■ **THINGS TO DO**
A. Summarize the news article about Christopher Christie's decision to testify in two sentences.
B. List every person named in the news article about Christopher Christie's decision to testify.
C. Continue the news article about Christopher Christie's decision to testify from where it stops.

■ **EXERCISE TEXT**
____________
Pundit: Christie decision to testify was the right one

Republican gubernatorial candidate Christopher Christie’s decision to testify in front of a congressional subcommittee next week was the logical choice, according to Monmouth University pollster Patrick Murray.

“It was clear he was going to have to do this at some point in time,” he said.

Christie will testify about a type of corporate fraud settlement called deferred prosecution agreements, in which defendants can avoid prosecution by taking on monitors and making other types of restitution. U.S. Reps. Frank Pallone (D-Long Branch) and Bill Pascrell (D-Paterson) have pending legislation reforming the way the agreements are given out, which is largely inspired by Christie.

Christie’s use of the tools to assign former Attorney General John Ashcroft’s firm to oversee a medical implant company for a corporate-paid contract worth $28 to $52 million garnered a lot of controversy in late 2007, drawing rebukes from Democrats hoping to take off a little of his corruption-busting luster. More controversies arose when members of a law firm that received a contract to oversee the University of Medicine and Dentistry of New Jersey later donated to Christie’s gubernatorial campaign, and when critics accused Christie of giving former Southern District of New York U.S. Attorney David Kelley a contract in exchange for not prosecuting his brother.

In March, 2008, the same subcommittee asked Christie to testify about the Ashcroft contract, but he refused. Ashcroft, who the committee’s members threatened with a subpoena, did testify.
____________
■ **INFORMATION SUPPLIED**
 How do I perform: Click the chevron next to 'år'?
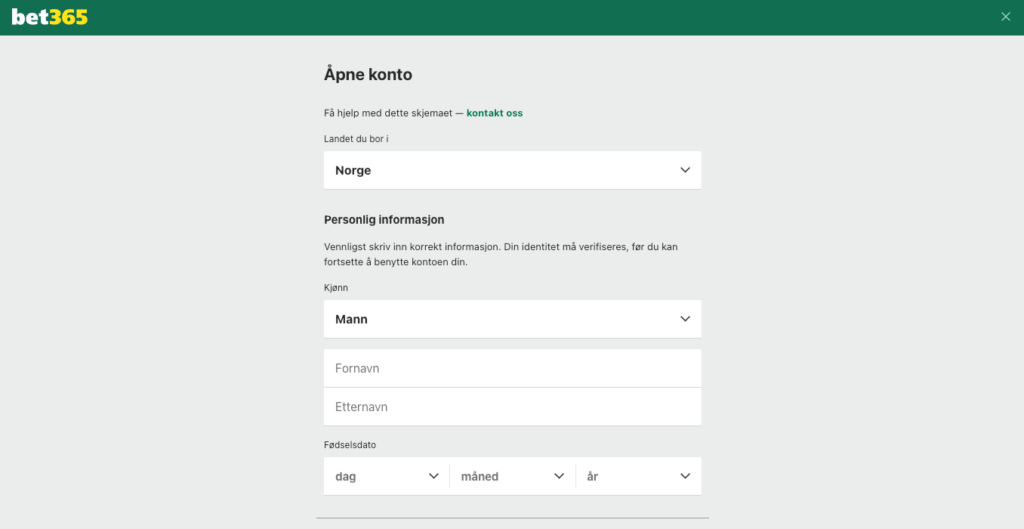[x=685, y=477]
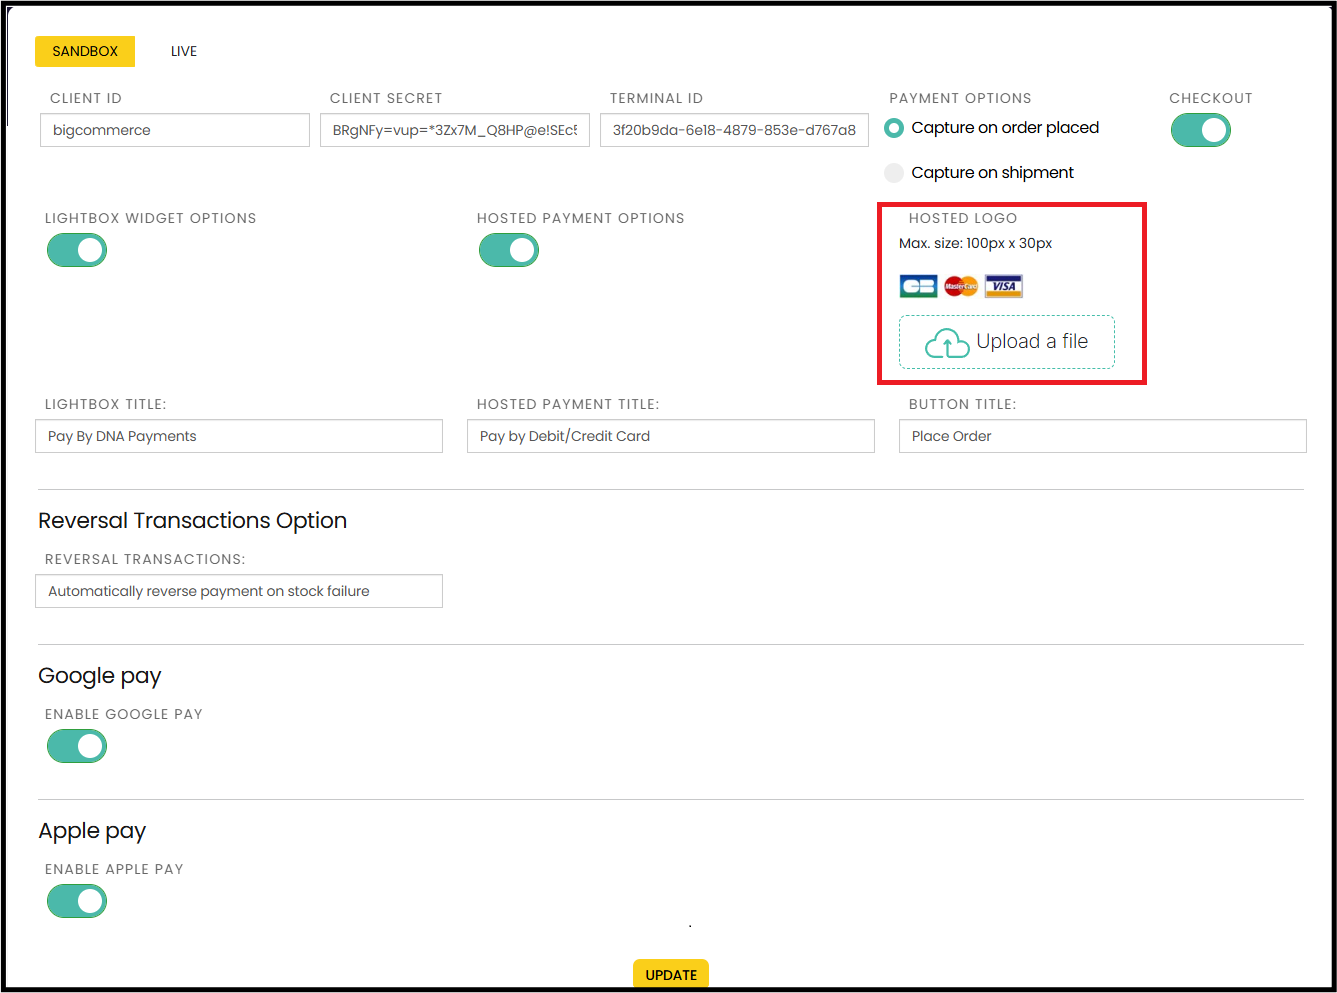Viewport: 1337px width, 993px height.
Task: Toggle the Checkout switch
Action: [1200, 130]
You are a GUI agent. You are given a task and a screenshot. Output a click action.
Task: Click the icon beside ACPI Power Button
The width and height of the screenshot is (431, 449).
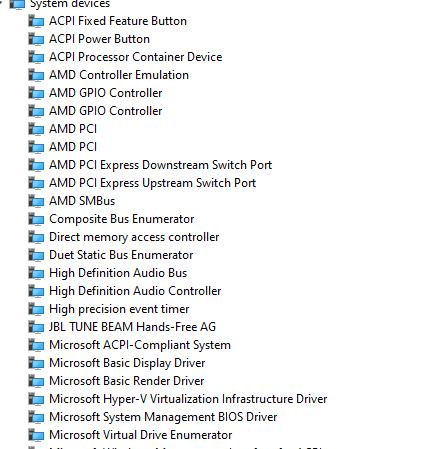tap(36, 39)
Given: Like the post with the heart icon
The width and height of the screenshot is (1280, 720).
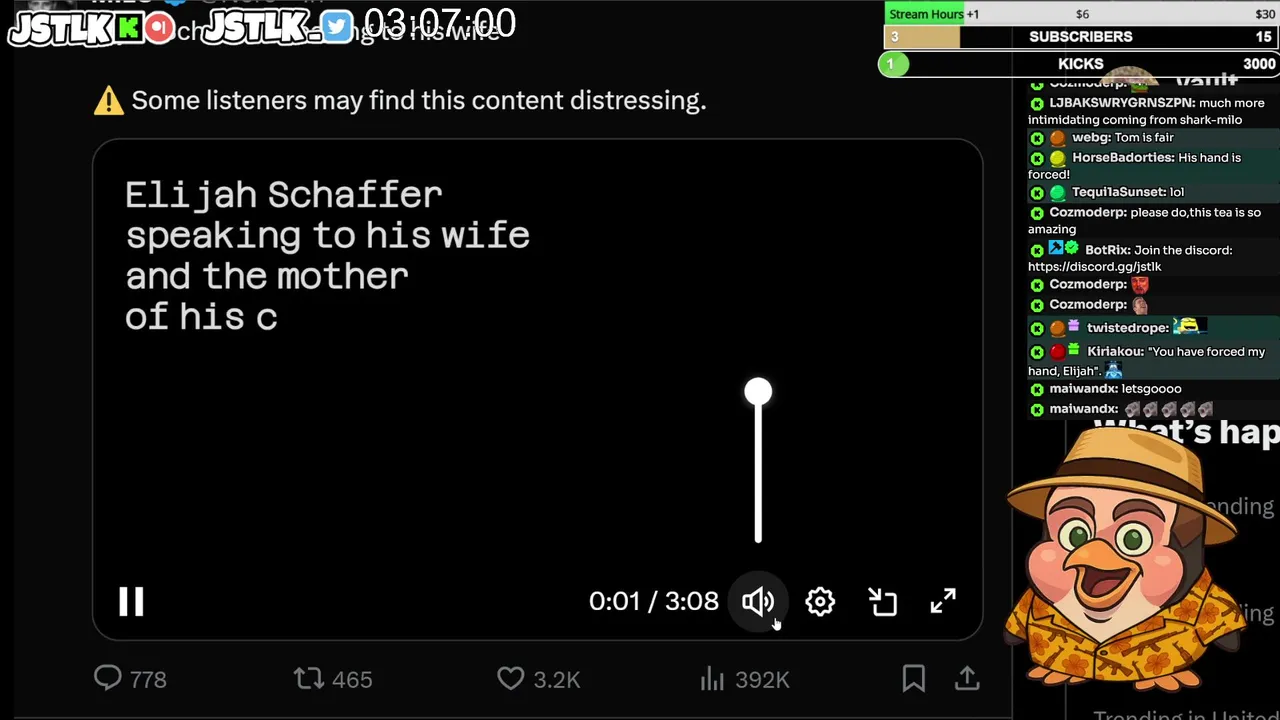Looking at the screenshot, I should coord(511,679).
____________
■ **TASK-BY-TASK ANSWERS**
A. Monmouth University pollster Patrick Murray said Republican gubernatorial candidate Christopher Christie's decision to testify before a congressional subcommittee next week was the logical choice, and Christie will testify about deferred prosecution agreements, which pending legislation from U.S. Reps. Frank Pallone and Bill Pascrell would reform. Christie's use of these agreements, including a contract for former Attorney General John Ashcroft's firm, drew controversy, and in March 2008 he refused the same subcommittee's request to testify, though Ashcroft did testify.

B.
- Christopher Christie
- Patrick Murray
- Frank Pallone
- Bill Pascrell
- John Ashcroft
- David Kelley

C.
But if Christie refused to testify this time, Democrats would have more fodder for negative ads than they will likely get out of the testimony.

Perhaps luckily for Christie, the hearing is set for a busy day in Trenton. The legislature will vote on the state budget and the renomination of state Supreme Court Justice Barry Albin – a hot button issue for Republicans.

“It’s fortuitous in some ways the day that it’s falling on,” said Murray.

Still, Murray predicted that the Christie testimony will be the big story of the day, even if it has to compete with Albin and the budget.

“It’s the one we don’t know how it will turn out,” he said.

Fairleigh Dickinson University pollster Peter Woolley agreed that Christie was wise not to refuse to testify, but noted the danger inherent in answering questions for an afternoon.

“His words are going to be parsed,” he said. “It’s dangerous either way. There’s a risk of handing Democrats a key campaign theme.”